When a party receives no notice of a trial setting, she satisfies the first prong of Craddock and need not meet the remaining two. Rivas, 320 S.W.3d at 394, citing Lopez v. Lopez, 757 S.W.2d 721, 723 (Tex.1988) and Texas Sting, Ltd., 82 S.W.3d at 650. To require otherwise would violate her federal due process rights under the Fourteenth Amendment. Rivas, 320 S.W.3d at 394, citing Peralta v. Heights Medical Center, Inc., 485 U.S. 80, 108 S.Ct. 896, 99 L.Ed.2d 75 (1988). We sustain Issues One and Two, and reverse and remand for a trial on the merits.
1. Default judgments in family law proceedings are quite different from civil cases generally. See Considine v. Considine, 726 S.W.2d 253 (Tex.App.-Austin 1987, no writ) and Armstrong v. Armstrong, 601 S.W.2d 724 (Tex.Civ.App.-Beaumont 1980, no writ) (default judgment taken on a motion to modify managing conservatorship reversed because petition is not taken as confessed for want of an answer; even if respondent fails to file an answer, the petitioner must adduce proof to support the material allegations in the petition). Bounds provided no testimony as to a material and substantial change in circumstances. When asked, “Do you believe these provisions are in the child's best interest?” Bounds replied, “Yes” without elaboration.

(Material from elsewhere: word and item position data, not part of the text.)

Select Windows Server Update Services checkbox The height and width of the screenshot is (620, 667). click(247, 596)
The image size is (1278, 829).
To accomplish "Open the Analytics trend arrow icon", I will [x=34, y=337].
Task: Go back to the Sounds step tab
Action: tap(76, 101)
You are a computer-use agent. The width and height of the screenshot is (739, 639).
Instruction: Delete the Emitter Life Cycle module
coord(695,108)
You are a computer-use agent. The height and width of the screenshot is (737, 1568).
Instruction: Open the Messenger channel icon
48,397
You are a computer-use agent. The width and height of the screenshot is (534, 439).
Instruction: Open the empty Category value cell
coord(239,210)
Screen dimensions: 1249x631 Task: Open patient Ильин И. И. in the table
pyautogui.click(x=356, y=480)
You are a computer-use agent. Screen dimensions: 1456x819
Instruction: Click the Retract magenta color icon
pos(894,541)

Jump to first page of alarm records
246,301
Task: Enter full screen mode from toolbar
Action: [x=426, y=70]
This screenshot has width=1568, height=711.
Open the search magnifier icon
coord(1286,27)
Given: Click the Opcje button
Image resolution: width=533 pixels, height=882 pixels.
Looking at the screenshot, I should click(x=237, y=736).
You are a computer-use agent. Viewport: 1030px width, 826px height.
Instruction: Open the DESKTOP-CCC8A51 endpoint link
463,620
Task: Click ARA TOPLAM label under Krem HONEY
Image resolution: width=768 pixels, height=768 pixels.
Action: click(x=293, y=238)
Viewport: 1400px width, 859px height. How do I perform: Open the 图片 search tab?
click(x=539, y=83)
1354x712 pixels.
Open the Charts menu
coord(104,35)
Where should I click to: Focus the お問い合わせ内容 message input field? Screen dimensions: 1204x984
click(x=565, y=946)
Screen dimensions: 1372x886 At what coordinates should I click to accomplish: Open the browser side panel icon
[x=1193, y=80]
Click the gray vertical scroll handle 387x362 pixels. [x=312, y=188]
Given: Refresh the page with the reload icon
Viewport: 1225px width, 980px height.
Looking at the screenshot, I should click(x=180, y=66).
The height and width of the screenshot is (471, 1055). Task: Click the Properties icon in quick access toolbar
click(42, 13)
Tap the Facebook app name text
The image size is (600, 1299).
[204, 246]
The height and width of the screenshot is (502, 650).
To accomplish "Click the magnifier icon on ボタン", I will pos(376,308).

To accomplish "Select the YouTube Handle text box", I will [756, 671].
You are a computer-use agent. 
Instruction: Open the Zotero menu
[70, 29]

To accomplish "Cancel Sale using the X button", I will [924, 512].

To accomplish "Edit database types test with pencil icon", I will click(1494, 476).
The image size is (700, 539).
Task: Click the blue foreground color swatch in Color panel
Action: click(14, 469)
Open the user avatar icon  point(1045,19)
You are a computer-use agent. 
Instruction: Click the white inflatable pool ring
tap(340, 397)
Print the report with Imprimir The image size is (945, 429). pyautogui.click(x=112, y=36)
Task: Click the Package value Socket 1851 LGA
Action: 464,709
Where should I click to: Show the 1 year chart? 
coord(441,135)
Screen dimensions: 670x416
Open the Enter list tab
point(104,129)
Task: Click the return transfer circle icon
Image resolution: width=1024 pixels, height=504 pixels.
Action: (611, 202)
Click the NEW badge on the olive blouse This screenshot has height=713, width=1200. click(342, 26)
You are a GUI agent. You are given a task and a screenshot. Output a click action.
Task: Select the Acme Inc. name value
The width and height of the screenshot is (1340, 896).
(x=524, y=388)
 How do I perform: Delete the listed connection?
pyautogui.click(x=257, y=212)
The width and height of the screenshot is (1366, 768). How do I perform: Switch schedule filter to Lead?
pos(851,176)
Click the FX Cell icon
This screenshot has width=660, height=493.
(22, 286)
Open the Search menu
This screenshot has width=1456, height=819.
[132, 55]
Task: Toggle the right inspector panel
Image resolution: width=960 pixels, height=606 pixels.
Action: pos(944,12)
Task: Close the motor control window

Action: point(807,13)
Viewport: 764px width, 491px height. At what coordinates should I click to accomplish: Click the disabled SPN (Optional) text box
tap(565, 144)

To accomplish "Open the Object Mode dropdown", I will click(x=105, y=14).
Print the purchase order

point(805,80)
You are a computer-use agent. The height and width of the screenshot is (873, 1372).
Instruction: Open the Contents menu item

2. In his brief, Bounds discounts the text messages because no address information was provided.
3. Clearly, counsel could glean from the file that the court clerk had sent the temporary orders to Parnell at the Cleburne address. She did not specify where she had sent the orders.
4. From this, one could infer that she sent the temporary orders to the old address, although no exhibits were introduced into evidence.
5. If Wren had sent Parnell a copy of her May 23rd letter to the clerk confirming the final hearing, Parnell would still not have received 45 days' notice.
ANN CRAWFORD McCLURE, Chief Justice.